A lovely fat addition to add is sheep tail fat if you can get one.
You may add a very large potato right at the beginning just after sauteing your onions and by the time your stew is cooked the potato would’ve disintegrated – naturally thickening your stew which will then not require flour for thickening.
I have a rule of thumb and always use equal weight in potatoes to meat and same for green beans when it comes to stews and bredies.
I usually steam my potatoes in microwave sealed container and add them right toward the end save for the 1 potato mentioned above which gets added at the beginning.

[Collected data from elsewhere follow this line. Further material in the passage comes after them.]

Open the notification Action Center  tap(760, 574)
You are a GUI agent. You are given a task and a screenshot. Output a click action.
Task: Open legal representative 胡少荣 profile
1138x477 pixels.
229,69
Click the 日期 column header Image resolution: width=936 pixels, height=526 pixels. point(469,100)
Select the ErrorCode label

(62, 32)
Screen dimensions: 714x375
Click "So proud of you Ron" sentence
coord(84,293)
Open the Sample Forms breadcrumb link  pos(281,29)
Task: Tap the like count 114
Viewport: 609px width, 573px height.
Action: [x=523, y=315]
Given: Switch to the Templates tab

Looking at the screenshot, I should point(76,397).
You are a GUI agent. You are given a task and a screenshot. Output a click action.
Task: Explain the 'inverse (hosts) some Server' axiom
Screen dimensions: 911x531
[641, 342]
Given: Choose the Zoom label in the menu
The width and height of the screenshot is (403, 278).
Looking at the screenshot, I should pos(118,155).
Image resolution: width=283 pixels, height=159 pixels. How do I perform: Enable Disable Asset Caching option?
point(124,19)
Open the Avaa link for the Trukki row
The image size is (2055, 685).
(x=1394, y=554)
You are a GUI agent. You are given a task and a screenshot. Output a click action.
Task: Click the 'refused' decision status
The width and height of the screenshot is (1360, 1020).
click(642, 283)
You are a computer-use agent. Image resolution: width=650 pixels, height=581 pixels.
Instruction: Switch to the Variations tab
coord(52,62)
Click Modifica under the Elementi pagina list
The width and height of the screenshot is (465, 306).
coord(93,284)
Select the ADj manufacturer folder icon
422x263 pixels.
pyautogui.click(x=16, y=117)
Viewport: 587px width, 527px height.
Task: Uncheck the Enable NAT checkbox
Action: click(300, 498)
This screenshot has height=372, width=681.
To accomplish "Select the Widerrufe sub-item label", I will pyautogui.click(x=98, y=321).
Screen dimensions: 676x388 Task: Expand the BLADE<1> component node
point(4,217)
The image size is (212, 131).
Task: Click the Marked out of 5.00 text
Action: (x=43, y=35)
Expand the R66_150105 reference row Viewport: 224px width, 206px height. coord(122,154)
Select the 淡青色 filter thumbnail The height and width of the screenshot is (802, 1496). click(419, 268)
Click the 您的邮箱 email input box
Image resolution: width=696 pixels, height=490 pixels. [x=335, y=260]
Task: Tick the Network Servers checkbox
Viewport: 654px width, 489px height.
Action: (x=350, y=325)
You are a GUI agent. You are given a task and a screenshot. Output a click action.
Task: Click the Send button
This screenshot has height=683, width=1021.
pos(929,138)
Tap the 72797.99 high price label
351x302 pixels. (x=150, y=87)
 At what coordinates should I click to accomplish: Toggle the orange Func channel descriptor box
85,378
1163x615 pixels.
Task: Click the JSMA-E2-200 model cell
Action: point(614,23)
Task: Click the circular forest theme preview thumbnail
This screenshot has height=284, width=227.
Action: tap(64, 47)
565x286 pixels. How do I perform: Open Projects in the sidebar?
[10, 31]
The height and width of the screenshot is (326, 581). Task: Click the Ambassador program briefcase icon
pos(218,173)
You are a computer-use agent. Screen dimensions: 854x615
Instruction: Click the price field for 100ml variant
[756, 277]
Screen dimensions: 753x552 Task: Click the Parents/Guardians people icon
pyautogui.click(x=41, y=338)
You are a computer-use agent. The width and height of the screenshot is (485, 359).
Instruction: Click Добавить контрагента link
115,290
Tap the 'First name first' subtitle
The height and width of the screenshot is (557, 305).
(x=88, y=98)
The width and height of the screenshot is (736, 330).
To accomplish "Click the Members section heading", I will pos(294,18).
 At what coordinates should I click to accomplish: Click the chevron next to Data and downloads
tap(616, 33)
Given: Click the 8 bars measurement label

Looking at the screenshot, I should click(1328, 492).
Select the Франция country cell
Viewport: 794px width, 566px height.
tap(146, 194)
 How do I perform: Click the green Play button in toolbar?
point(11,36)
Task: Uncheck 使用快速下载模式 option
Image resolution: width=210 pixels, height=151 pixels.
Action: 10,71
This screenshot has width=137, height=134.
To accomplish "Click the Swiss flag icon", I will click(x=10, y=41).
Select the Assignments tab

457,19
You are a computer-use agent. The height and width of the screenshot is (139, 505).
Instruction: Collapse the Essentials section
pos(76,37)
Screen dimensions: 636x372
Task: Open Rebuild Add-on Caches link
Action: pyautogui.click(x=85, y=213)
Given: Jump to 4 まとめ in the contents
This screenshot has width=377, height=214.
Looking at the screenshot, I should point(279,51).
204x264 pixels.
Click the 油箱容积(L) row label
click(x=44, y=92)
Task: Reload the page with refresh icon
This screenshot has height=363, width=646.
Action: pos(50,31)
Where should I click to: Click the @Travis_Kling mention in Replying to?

Do NOT add any salt or acid or lemon juice until your potatoes and beans have softened to your liking or they will remain hard and not soften.
Mutton is preferable to lamb as it has more flavor and is less inclined to fall apart and become stringy during the long slow cooking process.
Use a very low and gently simmer and remember the faster you cook the meat the more shrinkage you will have with less flavor.
Cooking times for lamb: 2 – 2.30 hours
Cooking times for mutton: 5 hours
If using wine you may heat and dissolve your stock or bouillon cubes in it.
If pressure cooking lamb – Pressure cook 30 minutes on 1st simmer ring (low pressure).
Red wine is best for color but you may use a dry white but the color won’t be as rich.
1 kg Mutton or lamb best end leg or chump chops
25 ml fat – OR – (sheep tail fat / chicken schmaltz / 1/2 butter or oil)
2 very large onions (3 medium), chopped
250 ml chicken stock – homemade or made up with bouillon / stock cubes
125 ml dry red wine
1 kg fresh green beans, stems removed and chopped
4 bay leaves, crushed, torn or crumbled
5 ml curry powder (Rajah Medium)
3 medium cloves of garlic, crushed
pinch cayenne pepper – just a light sprinkle
5 ml salt, to taste
sprinkling rosemary – a light sprinkling to taste
Sprinkling thyme – a light sprinkling to taste
Sprinkling black pepper, freshly ground – a light sprinkling to taste
Squeeze lemon juice to taste if you feel it’s needed
To Serve:100 g rice per person
Add meat and fat to saucepan together with 1 cup water and simmer gently to release the meats natural fats. Top up with just a little water from time to time so it doesn’t dry out (no more than 125 ml per time) only as needed.
Once meat fats are released – gently brown meat in its own fats.
Roughly chop your onions into your food processor bowl with metal blade on and chop.
Add chopped onions to meat in saucepan and gently saute and brown.
Add chicken stock or homemade chicken stock and if homemade continue gently browning a further 3 – 5 minutes.
Add wine followed by the balance of ingredient excluding lemon juice.
Continue simmering until meat is halfway done and then add the potatoes OR you may presteam them and add them as soon as the pot is almost done.
When stew is ready you may add a squeeze lemon juice to taste if needed.